Lol! I think I can hear it when I'm in the shower.
That kind of sounds familiar. :hypno2:
You are about to enter another dimension, a dimension not only of sight and sound but of mind. A journey into a wondrous land of imagination. Next stop, the Audiophile Zone!
_speaker cables with transparent insulation.
This makes the wire inside look thicker...
My first memory of obscenely priced wire was Monster Cable. It sure looked pretty and fat. The logic behind stranded cable was that high frequencies travel more on the surface of the conductor, so all that surface area on the tiny wires adds up. I tried to point out that since they are in contact, it's not significantly different than a solid wire. You know how far that got me.😛

How bout soft copper tubing, like the liquid line going to your air conditioning compressor? Shove it into some PVC tubing, fill the inside with conductive fluid, print some arrows on it...
 
...Records, and an even then oldish Sony Biotracer turntable...
Biotracer! We used to sell those at the old music store. I was always impressed by the tech in those things. An interesting new approach to an old medium, in the face of all that new digital stuff back in the day.

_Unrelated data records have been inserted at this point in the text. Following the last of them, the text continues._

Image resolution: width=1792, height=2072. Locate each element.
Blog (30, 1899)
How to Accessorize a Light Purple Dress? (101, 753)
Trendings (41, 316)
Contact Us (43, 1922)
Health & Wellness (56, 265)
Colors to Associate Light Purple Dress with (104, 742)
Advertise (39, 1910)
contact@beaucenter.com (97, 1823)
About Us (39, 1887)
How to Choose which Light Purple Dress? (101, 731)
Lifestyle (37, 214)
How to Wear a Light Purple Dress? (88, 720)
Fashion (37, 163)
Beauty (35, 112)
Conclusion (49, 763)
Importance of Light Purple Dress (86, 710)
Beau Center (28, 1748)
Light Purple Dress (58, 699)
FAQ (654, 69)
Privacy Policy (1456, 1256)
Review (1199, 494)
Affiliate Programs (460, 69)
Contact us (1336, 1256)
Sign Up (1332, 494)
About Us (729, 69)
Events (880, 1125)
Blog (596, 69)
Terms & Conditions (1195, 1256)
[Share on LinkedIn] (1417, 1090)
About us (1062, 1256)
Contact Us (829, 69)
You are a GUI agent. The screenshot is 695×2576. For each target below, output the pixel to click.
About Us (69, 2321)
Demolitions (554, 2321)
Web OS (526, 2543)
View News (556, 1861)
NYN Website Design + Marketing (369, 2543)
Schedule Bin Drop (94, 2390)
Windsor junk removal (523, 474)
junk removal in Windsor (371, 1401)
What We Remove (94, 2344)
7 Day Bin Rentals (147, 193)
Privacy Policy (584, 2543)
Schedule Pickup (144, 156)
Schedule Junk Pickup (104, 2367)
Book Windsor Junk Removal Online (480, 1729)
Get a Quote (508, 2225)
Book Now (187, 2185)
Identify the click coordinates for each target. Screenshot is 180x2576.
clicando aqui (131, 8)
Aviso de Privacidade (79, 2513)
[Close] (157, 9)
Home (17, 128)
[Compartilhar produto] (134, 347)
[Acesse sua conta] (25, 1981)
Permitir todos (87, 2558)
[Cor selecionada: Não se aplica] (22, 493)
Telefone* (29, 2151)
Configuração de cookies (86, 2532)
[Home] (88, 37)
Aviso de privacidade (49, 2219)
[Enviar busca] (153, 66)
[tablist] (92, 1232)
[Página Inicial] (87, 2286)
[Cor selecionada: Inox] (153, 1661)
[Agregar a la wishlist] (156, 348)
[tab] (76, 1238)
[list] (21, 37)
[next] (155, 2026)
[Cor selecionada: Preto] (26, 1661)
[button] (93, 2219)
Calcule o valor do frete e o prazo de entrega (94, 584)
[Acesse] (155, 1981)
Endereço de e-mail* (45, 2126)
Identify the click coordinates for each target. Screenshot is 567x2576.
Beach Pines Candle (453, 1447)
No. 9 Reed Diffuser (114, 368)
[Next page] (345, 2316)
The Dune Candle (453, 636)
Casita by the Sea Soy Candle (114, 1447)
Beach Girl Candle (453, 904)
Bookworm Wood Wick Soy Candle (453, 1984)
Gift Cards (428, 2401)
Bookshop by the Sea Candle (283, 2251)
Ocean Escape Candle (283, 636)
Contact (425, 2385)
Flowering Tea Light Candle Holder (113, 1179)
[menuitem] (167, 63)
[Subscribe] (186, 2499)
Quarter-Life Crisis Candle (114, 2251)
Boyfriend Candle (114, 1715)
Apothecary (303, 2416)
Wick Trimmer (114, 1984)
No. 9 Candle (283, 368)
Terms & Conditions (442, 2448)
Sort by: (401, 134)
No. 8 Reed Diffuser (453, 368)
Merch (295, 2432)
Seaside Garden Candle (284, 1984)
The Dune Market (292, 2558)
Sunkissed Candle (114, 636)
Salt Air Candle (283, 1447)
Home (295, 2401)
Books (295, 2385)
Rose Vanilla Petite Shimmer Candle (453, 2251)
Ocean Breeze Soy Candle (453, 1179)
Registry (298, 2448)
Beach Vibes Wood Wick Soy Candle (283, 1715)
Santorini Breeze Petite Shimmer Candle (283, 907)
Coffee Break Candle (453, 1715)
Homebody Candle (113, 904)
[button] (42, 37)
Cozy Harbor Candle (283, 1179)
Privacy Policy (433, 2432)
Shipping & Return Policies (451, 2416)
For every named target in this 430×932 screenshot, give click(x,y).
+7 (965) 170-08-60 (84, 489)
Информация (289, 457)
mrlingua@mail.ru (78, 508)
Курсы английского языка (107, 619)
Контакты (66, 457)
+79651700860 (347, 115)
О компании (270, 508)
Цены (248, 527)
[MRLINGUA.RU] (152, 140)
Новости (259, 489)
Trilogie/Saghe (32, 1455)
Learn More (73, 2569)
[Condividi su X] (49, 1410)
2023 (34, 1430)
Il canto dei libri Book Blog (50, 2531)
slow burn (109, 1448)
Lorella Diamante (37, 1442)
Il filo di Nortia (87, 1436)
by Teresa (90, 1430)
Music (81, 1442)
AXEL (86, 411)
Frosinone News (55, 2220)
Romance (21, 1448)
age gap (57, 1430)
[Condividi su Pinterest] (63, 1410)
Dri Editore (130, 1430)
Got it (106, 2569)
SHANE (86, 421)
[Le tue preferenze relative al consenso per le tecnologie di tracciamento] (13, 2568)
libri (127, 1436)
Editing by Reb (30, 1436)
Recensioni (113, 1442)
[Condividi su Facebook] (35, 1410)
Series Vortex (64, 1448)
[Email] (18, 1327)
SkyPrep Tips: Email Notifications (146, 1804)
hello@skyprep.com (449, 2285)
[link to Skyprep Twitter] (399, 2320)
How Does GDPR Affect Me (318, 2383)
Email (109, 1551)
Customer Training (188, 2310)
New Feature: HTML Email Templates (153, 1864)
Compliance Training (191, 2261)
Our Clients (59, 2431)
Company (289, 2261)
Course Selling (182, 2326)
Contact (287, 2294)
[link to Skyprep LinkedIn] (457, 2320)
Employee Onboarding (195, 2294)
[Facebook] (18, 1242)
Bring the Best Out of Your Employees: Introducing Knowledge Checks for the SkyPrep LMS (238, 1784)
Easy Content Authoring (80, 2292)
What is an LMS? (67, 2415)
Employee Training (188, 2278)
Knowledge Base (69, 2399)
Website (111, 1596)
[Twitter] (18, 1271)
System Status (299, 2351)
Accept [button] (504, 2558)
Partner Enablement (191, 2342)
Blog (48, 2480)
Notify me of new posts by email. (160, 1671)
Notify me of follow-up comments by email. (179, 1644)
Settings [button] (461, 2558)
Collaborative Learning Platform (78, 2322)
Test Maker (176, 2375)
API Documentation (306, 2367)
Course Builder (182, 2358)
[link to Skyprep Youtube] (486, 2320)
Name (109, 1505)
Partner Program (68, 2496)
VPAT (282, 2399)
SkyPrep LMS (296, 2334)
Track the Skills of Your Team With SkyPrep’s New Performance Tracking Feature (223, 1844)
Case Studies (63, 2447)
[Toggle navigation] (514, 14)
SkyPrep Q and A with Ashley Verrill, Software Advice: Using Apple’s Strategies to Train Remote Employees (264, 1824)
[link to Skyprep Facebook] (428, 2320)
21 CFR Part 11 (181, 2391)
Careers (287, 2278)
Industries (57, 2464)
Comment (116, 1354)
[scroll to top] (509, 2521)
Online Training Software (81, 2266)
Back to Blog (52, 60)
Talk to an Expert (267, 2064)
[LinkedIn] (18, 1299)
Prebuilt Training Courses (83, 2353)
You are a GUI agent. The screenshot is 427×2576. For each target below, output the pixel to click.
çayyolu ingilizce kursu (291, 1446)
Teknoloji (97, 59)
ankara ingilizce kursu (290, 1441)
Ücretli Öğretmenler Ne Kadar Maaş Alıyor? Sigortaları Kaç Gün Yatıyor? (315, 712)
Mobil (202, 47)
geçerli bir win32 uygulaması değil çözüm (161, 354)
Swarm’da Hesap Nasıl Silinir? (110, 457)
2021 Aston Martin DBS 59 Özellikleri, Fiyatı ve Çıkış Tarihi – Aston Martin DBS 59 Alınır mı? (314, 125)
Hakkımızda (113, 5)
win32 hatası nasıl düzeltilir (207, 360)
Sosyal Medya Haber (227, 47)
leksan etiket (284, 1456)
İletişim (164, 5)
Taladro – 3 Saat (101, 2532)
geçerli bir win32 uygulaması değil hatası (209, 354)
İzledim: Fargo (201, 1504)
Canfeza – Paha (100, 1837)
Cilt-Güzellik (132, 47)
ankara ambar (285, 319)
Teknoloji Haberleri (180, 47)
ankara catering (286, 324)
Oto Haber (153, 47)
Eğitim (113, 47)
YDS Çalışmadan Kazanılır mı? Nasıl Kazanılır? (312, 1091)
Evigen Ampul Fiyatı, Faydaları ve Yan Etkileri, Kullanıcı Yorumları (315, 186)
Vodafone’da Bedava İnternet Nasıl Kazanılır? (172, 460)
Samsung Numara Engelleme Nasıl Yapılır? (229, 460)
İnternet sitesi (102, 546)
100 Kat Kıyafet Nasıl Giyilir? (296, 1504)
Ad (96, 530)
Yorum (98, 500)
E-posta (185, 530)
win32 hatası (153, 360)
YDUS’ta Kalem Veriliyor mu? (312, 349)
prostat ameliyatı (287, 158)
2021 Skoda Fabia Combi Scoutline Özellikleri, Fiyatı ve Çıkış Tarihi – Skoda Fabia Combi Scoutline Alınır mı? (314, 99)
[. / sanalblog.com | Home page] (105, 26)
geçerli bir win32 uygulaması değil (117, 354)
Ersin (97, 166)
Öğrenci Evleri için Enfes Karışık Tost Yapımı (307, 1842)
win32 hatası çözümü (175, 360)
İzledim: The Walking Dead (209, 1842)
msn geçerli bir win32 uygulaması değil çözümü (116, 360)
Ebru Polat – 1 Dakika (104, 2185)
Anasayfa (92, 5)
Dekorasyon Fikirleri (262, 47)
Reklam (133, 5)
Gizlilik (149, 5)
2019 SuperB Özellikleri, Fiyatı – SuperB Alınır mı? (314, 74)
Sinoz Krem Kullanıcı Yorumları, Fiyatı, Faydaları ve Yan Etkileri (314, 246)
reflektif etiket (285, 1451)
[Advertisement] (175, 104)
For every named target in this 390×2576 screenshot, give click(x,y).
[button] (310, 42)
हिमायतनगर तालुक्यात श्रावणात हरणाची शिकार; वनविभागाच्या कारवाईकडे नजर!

I remember the day one of our best customers was bringing his in for some minor service, and as he was unloading it from his car, dropped it on the asphalt in the parking lot. The poor thing was never the same. I felt so bad for the guy.

Do you still have yours? How is it running?
 
..dropped it on the asphalt in the parking lot. The poor thing was never the same. I felt so bad for the guy.
I had a nearly new Teac 3340s, 15 ips, full 4 channel, and was moving things around, didn't realize the cables were tight, the machine fell on it's face, dropped about 4 feet, smashed the circuit board behind the sync buttons and broke the right drive motor shaft. I still have PTSD. Post Tapedeck Smash Disorder.
 
Ugh! I bet you can still hear the sound it made...
I had such youthful unrequited lust for the 3340... (sigh)
A boom and crunch that would make a movie sound effects guy envious.
They are still around, and oddly, not for that much more than what they cost back in the day. Sound was not shabby at 15 ips, although I did a test once, recorded 15,000 cps sine, played it back. The trace on the o-scope was mostly noise.

What did I expect for 1 thousandths of an inch of rust? 😛
 
I've got a Sony Biotracer sitting in my attic... I think it's a PS-X75. It's got the same problem that a lot of these have, which is a dead microprocessor. That microprocessor (it's some Fuji part) is now unobtainium.
Element 132, Unobtainium. The russians claimed to have made 3 molecules but couldn't duplicate it.


I was poking Ebay last night. Working Biotracers going for about 500, for parts or not working around 150 to 200 or so. I noticed a seller parting one out. He didn't have the tone arm listed, mostly small bits. Add all the parts up, if he gets what he's asking, over 800. Looks like you might get a dead one, and if the processor doesn't work, part it out for a profit.